Stitch Fix currently flaunts a Zacks Rank #2 (Buy). The Zacks Consensus Estimate for its current-year earnings has soared 23.1% in the past 60 days. You can see the complete list of today’s Zacks #1 Rank (Strong Buy) stocks here.
Stitch Fix has a Growth Score of B and has outperformed the Retail - Apparel and Shoes industry so far this year (+28.4% vs +7.7%).
Digital advertising company Snap Inc. had an awful 2018. Firstly, its user growth plunged primarily due to stiff competition from Instagram. Also, there was no improvement on the revenue or gross margin front. To top it, its valued CFO stepped down in less than a year.
Having said that, Snap now has a pretty good chance of making a monstrous comeback. Why? The company is set to improve its international user growth through a better Android app. Advertisers will naturally flock to the platform, driving ad revenues and margins, helping the stock hit $10 again.
Needless to say, Snap is benefitting from its growing popularity among teenagers. Piper Jaffray’s Taking Stock with Teens survey recently confirmed that Snapchat is the most preferred social networking medium among teens, which should certainly drive growth in the near term.
The Zacks Consensus Estimate for its current-year earnings has increased 2.9% in the past 30 days. The Zacks Rank #3 (Hold) company’s expected earnings growth rate for the current and next quarters are a solid 23.5% and 21.4%, respectively.

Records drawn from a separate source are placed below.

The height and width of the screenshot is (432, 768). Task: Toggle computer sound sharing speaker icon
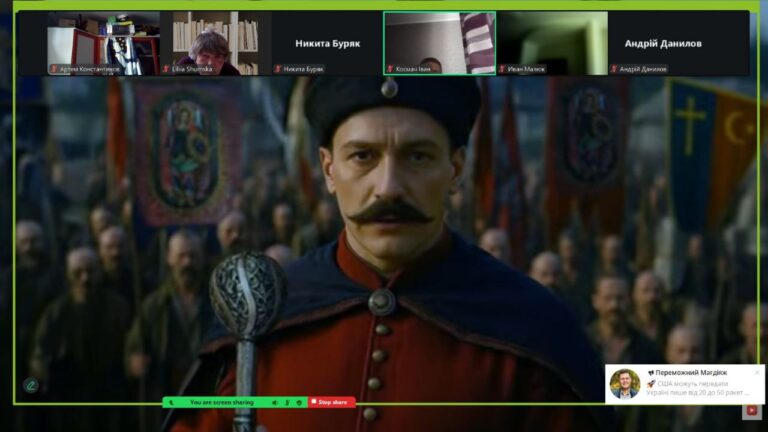pos(275,402)
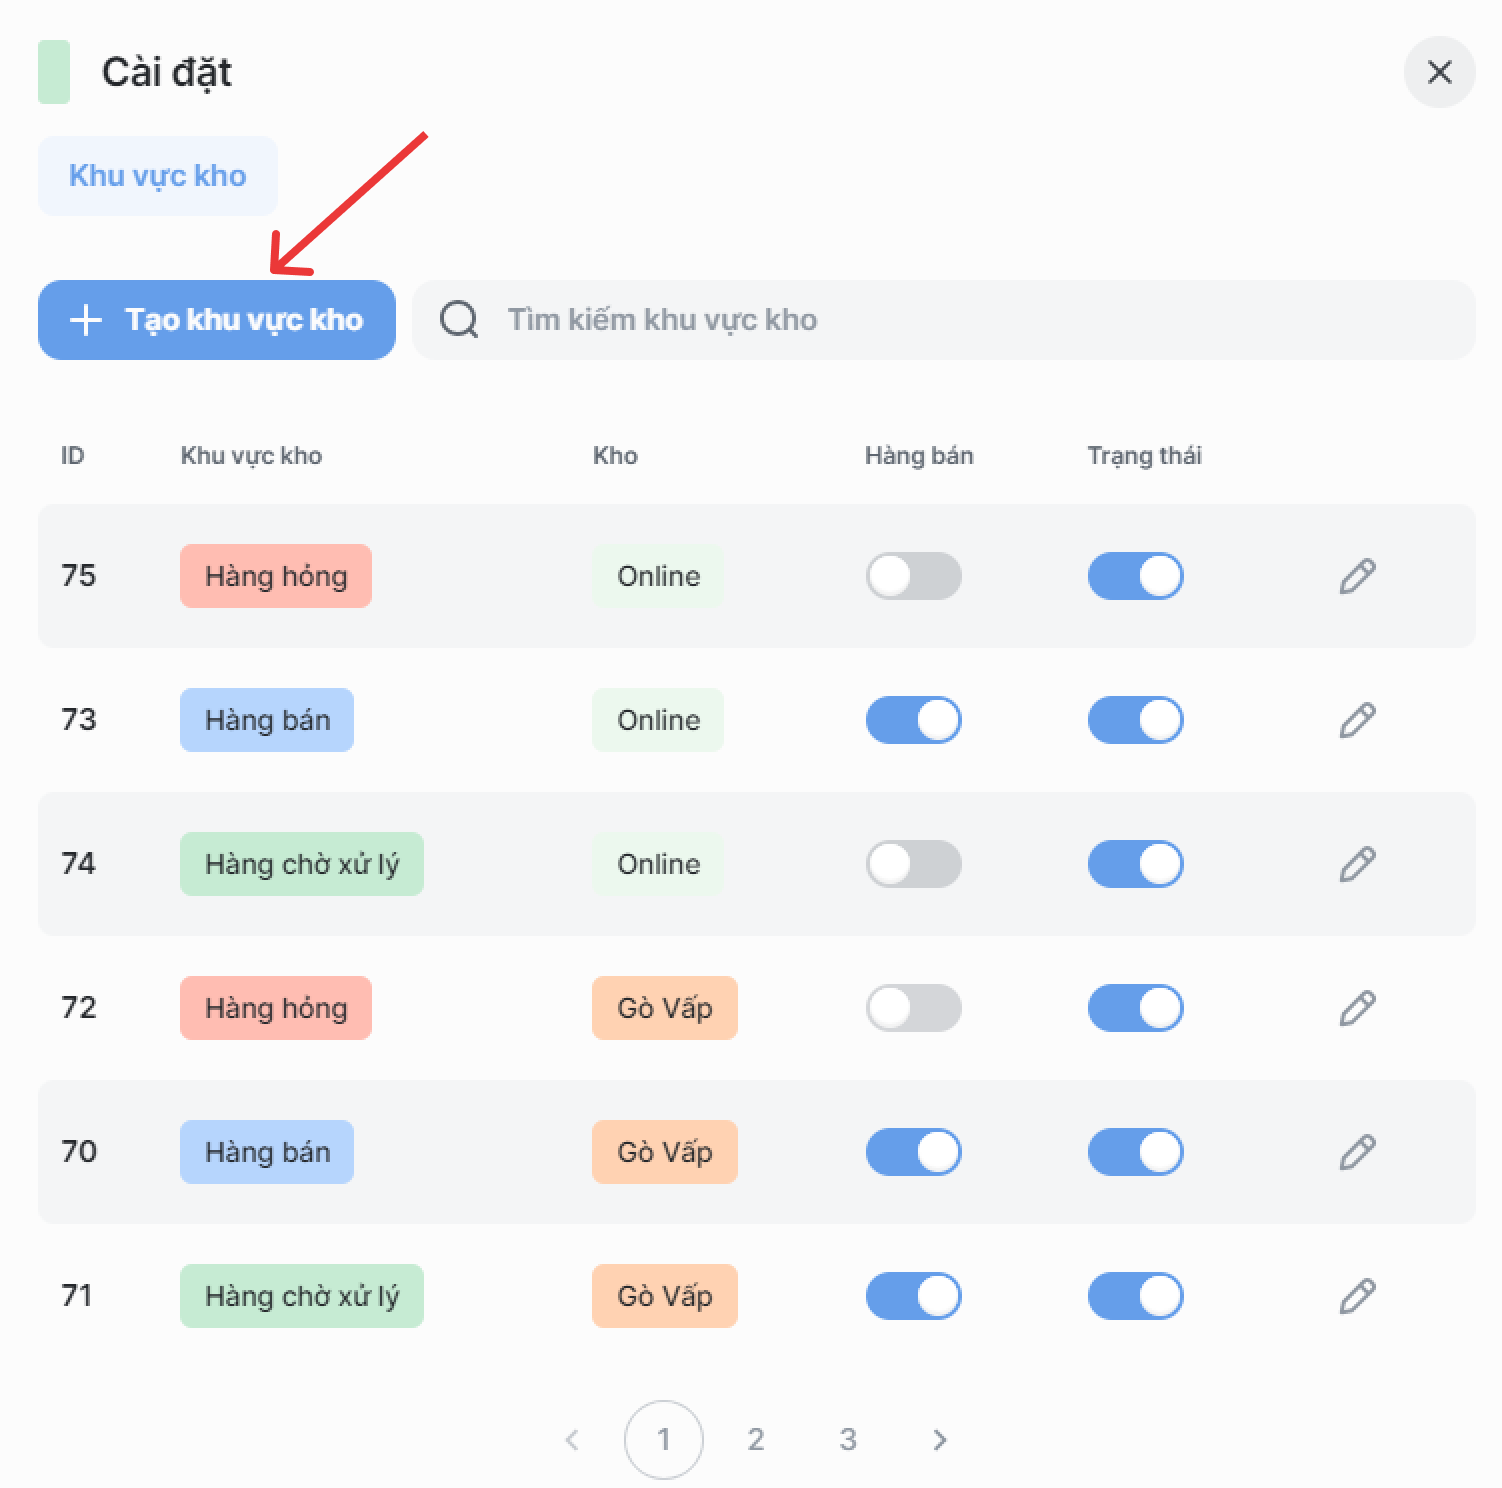The image size is (1502, 1488).
Task: Open edit pencil for ID 74
Action: point(1357,864)
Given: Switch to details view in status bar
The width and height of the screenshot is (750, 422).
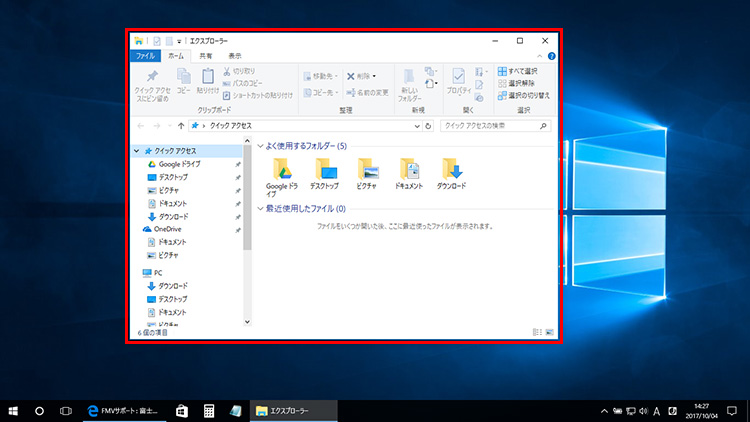Looking at the screenshot, I should pyautogui.click(x=537, y=331).
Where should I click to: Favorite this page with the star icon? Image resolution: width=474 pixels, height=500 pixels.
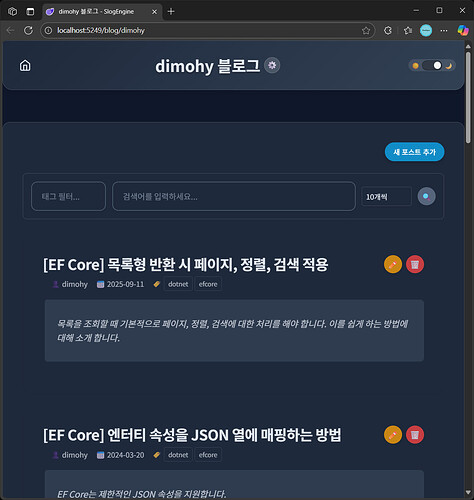(366, 31)
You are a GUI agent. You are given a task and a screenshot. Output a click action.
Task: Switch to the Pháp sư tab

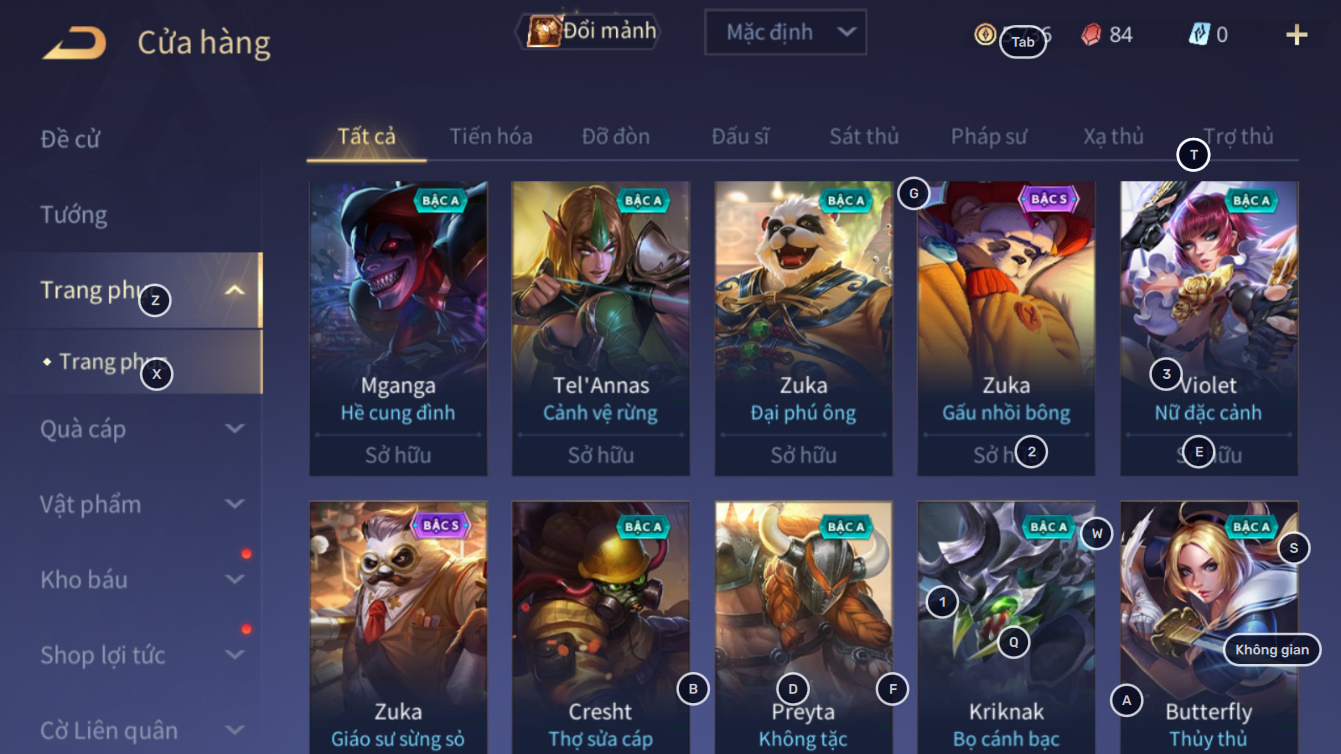pyautogui.click(x=989, y=136)
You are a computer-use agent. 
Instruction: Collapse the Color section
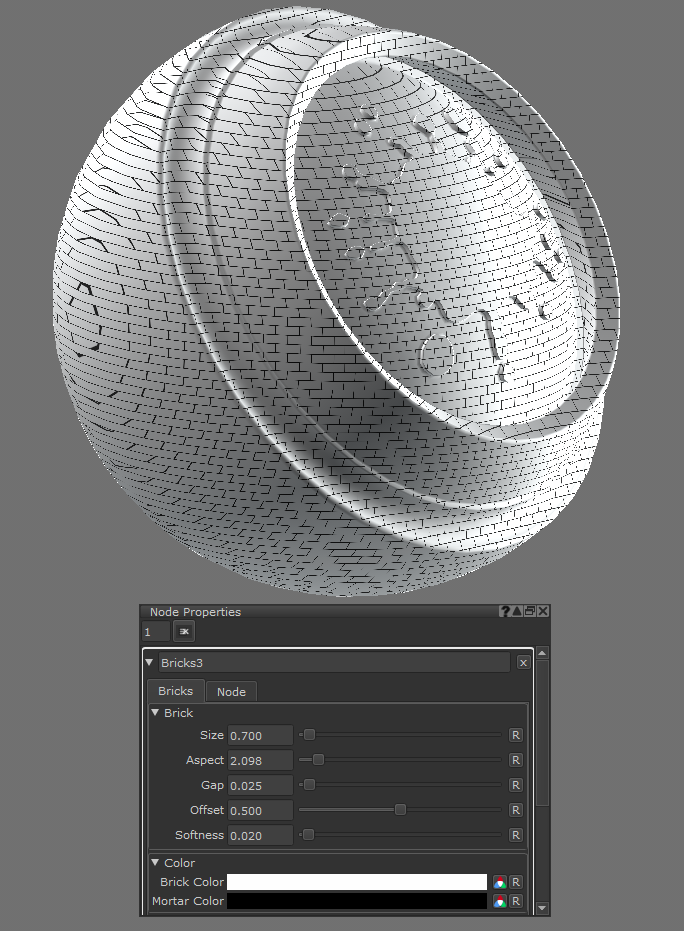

Snap has outperformed the Internet - Software industry on a year-to-date basis (+55.9% vs +17.8%).
Worldwide provider of music streaming services, Spotify Technology S.A., fell prey to too much hype in 2018. Early in the year, the stock went public at $132 and by the middle of the year, Spotify jumped to $200. The high price tag, unfortunately, wasn’t supported by fundamentals. As a result, the stock nosedived when rival Apple Music took the lead in certain markets.
However, the hype doesn’t exist this year. Thus, 2019 will be a better year for Spotify as the streaming market is now growing at a steady clip, and Spotify is leading the market, thanks to its technological advantage. Hence, investors should expect its revenue, subscriber and margin to improve at a nice pace, eventually helping the stock bounce back in a big way.
Spotify currently has a Zacks Rank #3 (Hold). The Zacks Consensus Estimate for its current-year earnings has surged more than 100% in the past 60 days. The company’s expected earnings growth rate for the next quarter is 64.4%, in contrast to the Technology Services industry’s projected decline of 9.7%. The stock flaunts a Growth Score of A and has outperformed the broader industry so far this year (+19.4% vs +18.1%).
Blue Apron Holdings, Inc. faced a torrid 2018. Its stock fell from a $10 IPO price in mid-2017 to less than $1 by the end of 2018. Such an awful performance was due to a shrinking customer base owing to stiff competition.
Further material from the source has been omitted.